Discussing one’s sexuality was never taboo; in fact, in several myths that are part of the great epics, men turn into women and women seek sexual encounters with men who are not their husbands without heartburn or fear of being ostracised – proving that ancient civilizations did not consider sex taboo. Over time, communities found it necessary to protect their identity by setting down rules and marking out acts of taboo, patriarchal systems gained prominence and religious codes came into practice. As a result, gender and caste biases and puritanism crept into the stories. They acquired a didactic tone to gain religious sanction and approval from those in power. Storytellers took on, or maybe they were forced to do so, the burden of preaching and teaching values, behavioural attitudes and morality. Thus we have a story in which a queen prefers the company of women but Arjuna is so enamoured by her that he forces himself into her bed in the form of a serpent. While it may have been entirely acceptable for women to be sexual partners, as patriarchal systems came into place, there was growing discomfort with such an attitude which, perhaps, prompted some enterprising storyteller to embed a man into an all-women world.
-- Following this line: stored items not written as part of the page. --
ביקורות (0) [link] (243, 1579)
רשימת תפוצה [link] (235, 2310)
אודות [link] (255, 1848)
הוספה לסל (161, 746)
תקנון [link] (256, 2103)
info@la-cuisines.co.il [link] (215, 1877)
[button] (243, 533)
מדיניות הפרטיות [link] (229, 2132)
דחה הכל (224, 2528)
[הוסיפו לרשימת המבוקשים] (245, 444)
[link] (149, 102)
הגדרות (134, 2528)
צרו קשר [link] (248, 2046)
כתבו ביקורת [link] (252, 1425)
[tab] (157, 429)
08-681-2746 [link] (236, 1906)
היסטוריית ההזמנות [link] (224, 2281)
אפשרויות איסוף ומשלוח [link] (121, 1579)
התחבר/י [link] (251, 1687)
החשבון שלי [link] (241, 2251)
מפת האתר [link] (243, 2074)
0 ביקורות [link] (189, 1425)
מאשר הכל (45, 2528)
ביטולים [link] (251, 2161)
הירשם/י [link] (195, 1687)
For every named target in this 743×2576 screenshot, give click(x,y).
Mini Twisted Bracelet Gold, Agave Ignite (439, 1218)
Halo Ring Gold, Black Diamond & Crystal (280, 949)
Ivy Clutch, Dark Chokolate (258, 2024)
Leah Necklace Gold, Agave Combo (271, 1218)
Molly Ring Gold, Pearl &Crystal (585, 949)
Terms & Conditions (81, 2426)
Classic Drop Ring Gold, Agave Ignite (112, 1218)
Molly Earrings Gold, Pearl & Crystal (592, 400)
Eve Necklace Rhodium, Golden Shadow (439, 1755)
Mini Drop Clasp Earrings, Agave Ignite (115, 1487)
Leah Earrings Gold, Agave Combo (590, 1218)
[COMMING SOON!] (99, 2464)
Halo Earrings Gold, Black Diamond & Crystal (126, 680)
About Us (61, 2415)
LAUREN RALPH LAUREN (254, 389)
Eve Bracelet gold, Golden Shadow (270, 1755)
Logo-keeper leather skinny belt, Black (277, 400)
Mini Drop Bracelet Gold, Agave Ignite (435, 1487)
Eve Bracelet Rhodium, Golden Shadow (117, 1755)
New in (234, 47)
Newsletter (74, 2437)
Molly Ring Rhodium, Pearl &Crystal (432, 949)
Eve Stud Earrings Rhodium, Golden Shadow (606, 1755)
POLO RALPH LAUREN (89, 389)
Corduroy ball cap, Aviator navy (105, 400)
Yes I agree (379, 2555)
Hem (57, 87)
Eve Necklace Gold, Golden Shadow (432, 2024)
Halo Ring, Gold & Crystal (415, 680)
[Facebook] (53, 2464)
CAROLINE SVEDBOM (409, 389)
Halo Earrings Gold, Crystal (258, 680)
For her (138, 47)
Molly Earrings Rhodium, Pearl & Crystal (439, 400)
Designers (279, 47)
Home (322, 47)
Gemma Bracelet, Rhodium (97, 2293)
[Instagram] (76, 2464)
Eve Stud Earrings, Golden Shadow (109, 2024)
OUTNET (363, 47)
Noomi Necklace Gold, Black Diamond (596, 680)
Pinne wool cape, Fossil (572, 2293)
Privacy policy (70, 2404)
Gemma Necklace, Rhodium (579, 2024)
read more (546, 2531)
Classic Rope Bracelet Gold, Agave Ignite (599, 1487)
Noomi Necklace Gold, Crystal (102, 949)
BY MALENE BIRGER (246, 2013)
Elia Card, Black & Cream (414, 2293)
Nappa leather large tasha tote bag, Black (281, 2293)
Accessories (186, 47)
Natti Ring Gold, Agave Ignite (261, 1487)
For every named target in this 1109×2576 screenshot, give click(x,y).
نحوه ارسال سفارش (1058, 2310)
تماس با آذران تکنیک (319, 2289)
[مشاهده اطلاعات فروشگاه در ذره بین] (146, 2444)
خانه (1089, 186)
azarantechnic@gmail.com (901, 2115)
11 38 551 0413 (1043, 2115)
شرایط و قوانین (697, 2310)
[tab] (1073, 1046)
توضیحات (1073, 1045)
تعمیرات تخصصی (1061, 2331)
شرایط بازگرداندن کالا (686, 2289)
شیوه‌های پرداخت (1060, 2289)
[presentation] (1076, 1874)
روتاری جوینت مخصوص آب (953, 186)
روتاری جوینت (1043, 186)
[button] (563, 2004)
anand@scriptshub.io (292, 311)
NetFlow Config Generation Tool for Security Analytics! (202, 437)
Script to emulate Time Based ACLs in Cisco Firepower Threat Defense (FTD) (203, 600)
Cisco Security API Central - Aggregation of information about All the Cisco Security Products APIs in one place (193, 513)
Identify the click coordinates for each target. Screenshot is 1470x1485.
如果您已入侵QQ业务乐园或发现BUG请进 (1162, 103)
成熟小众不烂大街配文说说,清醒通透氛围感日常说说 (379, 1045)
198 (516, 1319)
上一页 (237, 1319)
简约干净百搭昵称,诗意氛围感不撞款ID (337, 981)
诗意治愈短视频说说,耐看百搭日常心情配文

Several tales in the book illustrate this – from Mahadeva, who became a woman to deliver his devotee’s child; Chudala, who became a man to enlighten her husband; Samavan, who became the wife of his male friend; Narada who forgot that he was a man; Indra who took the form of a Brahmin to make love to his wife when he was away; Krishna who cross-dresses in time of war and peace for various reasons to more Gods and Demons and Kings and Queens who are not rigid about sexuality and gender, “Shikhandi” is a work that transcends orientation and gender and has many more playful, touching, and sometimes stirring stories that reveal the unique Indian way of making sense of queerness.
My favourite is the tale of hermit-warriors Nara and Narayana had grown all powerful. Stories about their valour had spread far and wide. Riding on a single chariot, the duo made for a fearsome couple; they vanquished asuras with ease and conducted the most severe penance that had even the gods shaking with fear. The two were close friends – in some texts, they are guru and shishya and in others, they share a more equal relationship – and had sworn to a lifetime of celibacy. The king of gods, Indra, was worried. He feared their growing strength and their asceticism as much as he abhorred their celibate status. So he sent an army of apsaras to break their penance and seduce them. Nara saw the apsaras approaching and turned to Narayana who drew a beautiful woman on his thigh using the stalk of a mango leaf. Anapsara emerged from the thigh (uru in Sanskrit) and thus Urvashi was born; without a mother and with two fathers. Urvashi went on to become one of Indra’s favourite apsaras, while Arjuna and Krishna were believed to be avatars of Nara and Narayana. This story is part of the Bhagvata Purana, but if we were to place Nara and Narayana within a contemporary narrative, how would we categorise them? As parents of Urvashi, who would be the mother and who the father? Would they be members of the lesbian, gay, bisexual, transgender(LGBT) community? Or would they be part of an ascetic cult where men can make babies? Depending on how you answer these questions, you define your approach to an issue that has vexed many: how accepting or tolerant was ancient Indian society of the LGBT community?
This book does a great job putting across a collection of stories that capture the essence of ancient Indian society’s approach to sexual behaviour. And apart from all things else, it establishes that Indian society was not coy about sexual attitudes. This book is a must-have.